7 December 2009 1,131 views 2 Comments

A chilling summary of the future of media from Italian strategic agency Casaleggio:

http://www.youtube.com/watch?v=xj8ZadKgdC0

Man is God.


He is everywhere, he is anybody, he knows everything.
This is the Prometeus new world.


All started with the Media Revolution, with Internet, at the end of the last century.
Everything related to the old media vanished: Gutenberg, the copyright, the radio, the television, the publicity.


The old world reacts: more restrictions for the copyright, new laws against non authorized copies. Napster, the music peer to peer company is sued. At the same time, free internet radio appears; TIVO, the internet television, allows to avoid publicity; the Wall Street Journal goes on line; Google launches Google news. Millions of people read daily the biggest on line newspaper. Ohmynews written by thousands of journalists;  Flickr becomes the biggest repository in the history of photos, YouTube for movies.


The power of the masses.


A new figure emerges: the prosumer, a producer and a consumer of information. Anyone can be a prosumer.
The news channels become available on Internet. The blogs become more influential than the old media. The newspapers are released for free.

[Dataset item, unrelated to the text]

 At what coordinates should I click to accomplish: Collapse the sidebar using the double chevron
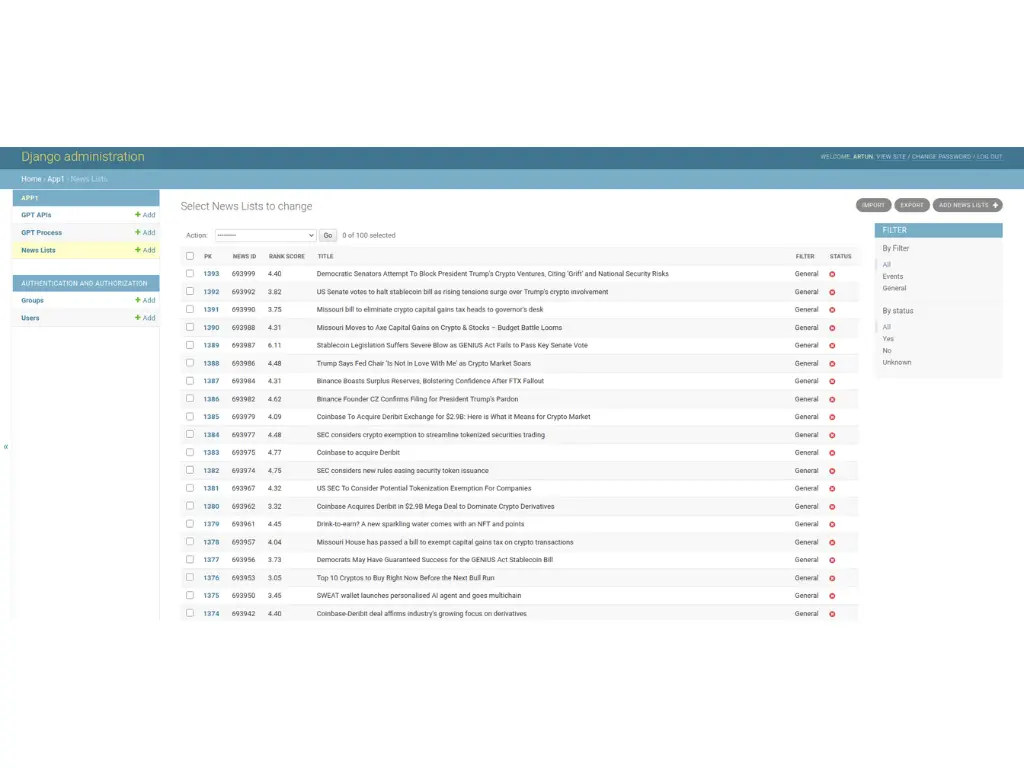6,447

Wikipedia is the most complete encyclopedia ever. In 2007 Life magazine closes. The NYT sells its television and declares that the future is digital. BBC follows.In the main cities of the world people are connected for free.


At the corners of the streets totems print pages from blogs and digital magazines. The virtual worlds are common places on the Internet for millions of people. A person can have multiple online identities. Second Life launches the vocal avatar.


The old media fight back.
A tax is added on any screen; newspapers, radios and televisions are financed by the State; illegal downloadfrom the web is punished with years of jail.

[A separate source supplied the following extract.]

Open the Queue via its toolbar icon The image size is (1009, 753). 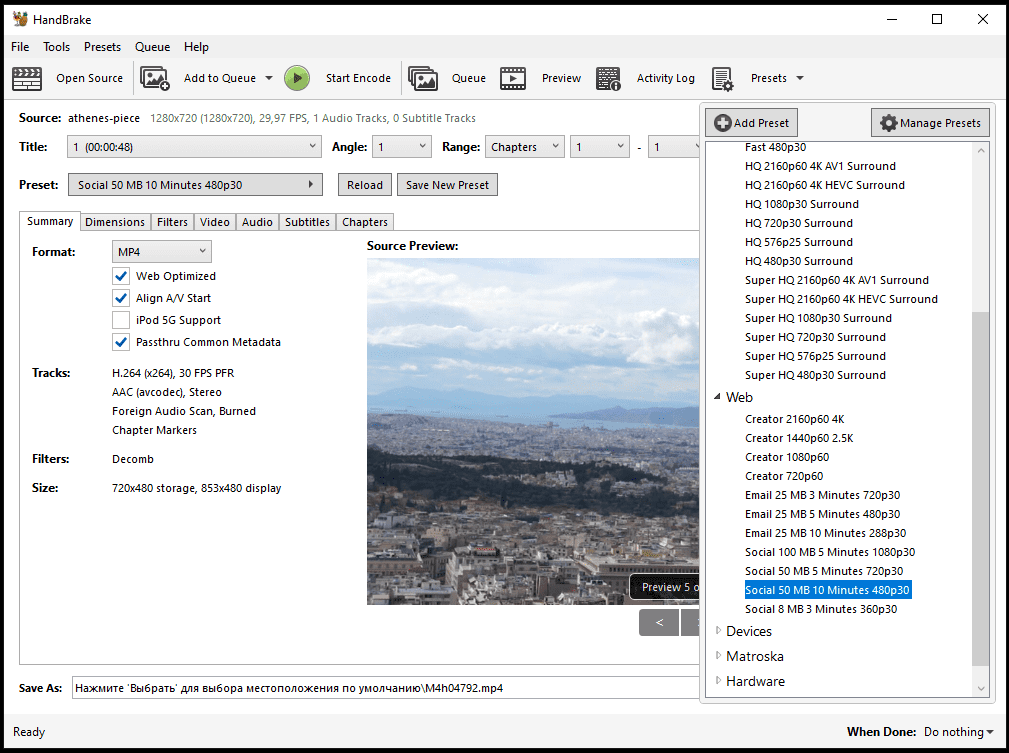point(423,78)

Around 2011 the tipping point is reached: the publicity investments are done on the Net. The electronic paper is a mass product: anyone can read anything on plastic paper.

In 2015 newspapers and broadcasting television disappear, digital terrestrial is abandoned, the radio goes on the Internet.


The media arena is less and less populated. Only the Tyrannosaurus Rex survives. The Net includes and unifies all the content. Google buys Microsoft. Amazon buys Yahoo! and become the world universal content leaders with BBC, CNN and CCTV.


The concept of static information – books, articles, images – changes and is transformed into knowledge flow. The publicity is chosen by the content creators, by the authors and becomes information, comparison, experience.


In 2020 Lawrence Lessig, the author of ‘Free Culture’, is the new US Secretary of Justice and declares the copyright illegal. Devices that replicate the five senses are available in the virtual worlds. The reality could be replicated in Second Life. Anyone has an Agav (agent-avatar) that finds information, people, places in the virtual worlds.

In 2022 Google launches Prometeus, the Agav standard interface. Amazon creates Place, a company that replicates reality. You can be on Mars, at the battle of Waterloo, at the Super Bowl as a person. It’s real.


In 2027 Second Life evolves into Spirit. People become who they want. And share the memory. The experiences. The feelings. Memory selling becomes a normal trading.


In 2050 Prometeus buys Place and Spirit. Virtual life is the biggest market on the planet. Prometeus finances all the space missions to find new worlds for its customers: the terrestrial avatar.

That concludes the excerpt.